The governor of Shiga Prefecture has expressed outrage at Tokyo's stance that it does not need to consult her when it decides whether to restart reactors at the Oi nuclear plant in neighboring Fukui Prefecture.
Yukiko Kada said March 16 the plant posed an imminent threat to Shiga and demanded the central government brief and seek the consent of her prefectural administration.
“Officials in Tokyo cannot grasp our prefecture’s proximity to and the danger (posed by the Oi plant),” she said. “As the officials responsible for protecting the water source for the Kansai region (Lake Biwako), the central government needs to explain to us and gain our consent to the restart of reactors.”

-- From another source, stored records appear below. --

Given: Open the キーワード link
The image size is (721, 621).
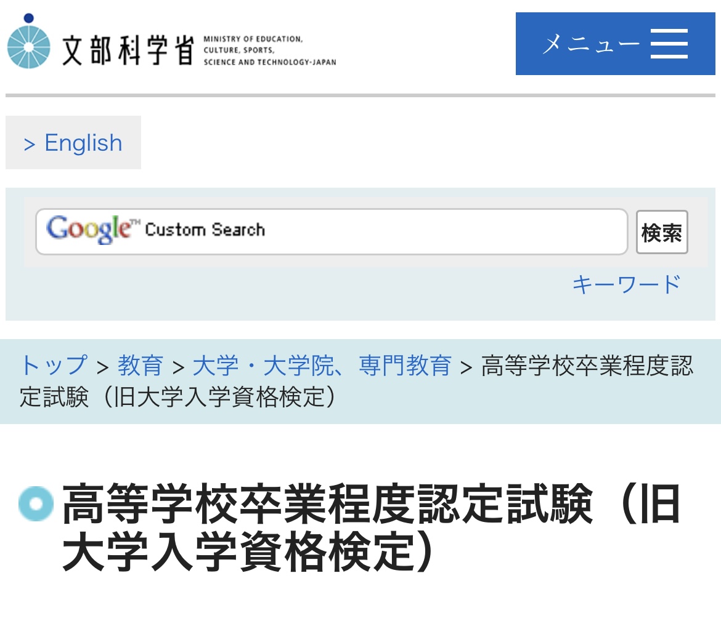Looking at the screenshot, I should coord(626,284).
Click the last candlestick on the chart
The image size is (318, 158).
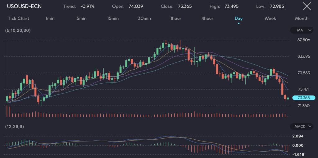[288, 98]
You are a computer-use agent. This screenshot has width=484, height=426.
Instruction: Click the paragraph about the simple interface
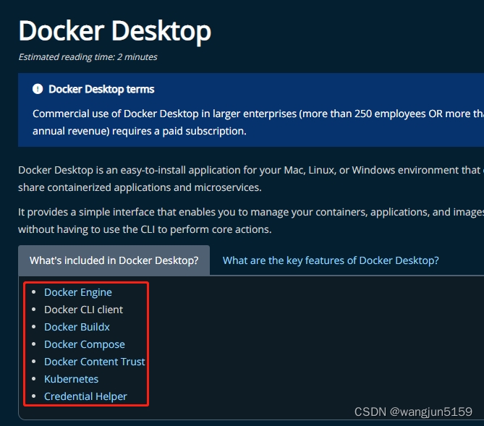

Her remarks came after Chief Cabinet Secretary Osamu Fujimura told a news conference earlier in the day that Shiga Prefecture is not one of local governments that Tokyo will brief and seek endorsement from before the restart of the reactors.
The administration of Prime Minister Yoshihiko Noda is keen to restart the plant, which is operated by Kansai Electric Power Co., to ensure a stable power supply in the Kansai region this summer.
About half of the region's electricity output was generated by nuclear power before the Fukushima nuclear accident, higher than any other regions.
If the go-ahead is given, the Oi reactors will be the first to come back online since the Fukushima nuclear disaster that unfolded a year ago.
But some local governments fear the Noda administration is about to recklessly embark on restarting reactors before the full implementation of new safety guidelines for nuclear facilities that take into account lessons learned from the crisis at the Fukushima No. 1 nuclear plant.
Kada said Shiga Prefecture will work with Kyoto Prefecture, part of which is located within a 30-kilometer radius of the Oi plant, to press for central government briefings over the restart from Noda, Fujimura and other ministers relevant to the issue.
She also pointed out that parts of northern Shiga Prefecture lie within 30 km of the Oi plant and could become part of the Urgent Protective Action Planning Zone (UPZ) around the facility.
The International Atomic Energy Agency recommended in 2007 that a 30-km UPZ be created around all nuclear power plants in case of an accident.
Tokyo is moving to expand the planned UPZ around plants to a 30-km radius from the current 10-km radius.
"How does the central government view the accident at the Fukushima No. 1 nuclear plant, which scattered radioactive materials to areas even 50 km away from the plant?" Kada said.
It is about 20 km from the plant to the nearest part of Shiga Prefecture. Approximately 1,000 people in Takashima, Shiga Prefecture, live within the 30-kilometer radius. Lake Biwako, Japan’s largest lake, is also in Shiga Prefecture.
Fujimura told journalists that the restart of the reactors and the extension of the UPZ were two separate issues.
"From the perspective of disaster prevention, we may contact local governments (in prefectures other than those that host nuclear plants), but not over the restart of reactors," he said.
Senior Noda administration officials said the government plans only to brief and seek the consent of local governments in Fukui Prefecture, which, with 14 reactors, has the largest concentration of nuclear facilities in Japan.
Makoto Yagi, president of Kansai Electric, said on March 16 that the local government of Oi, home to the Oi plant, and Fukui Prefecture are the only local administrations whose consent is needed to put the reactors back to operation.
A senior official at the industry ministry said: "It would not be realistic to try to gain support for the restart by including local governments within a 30-km radius."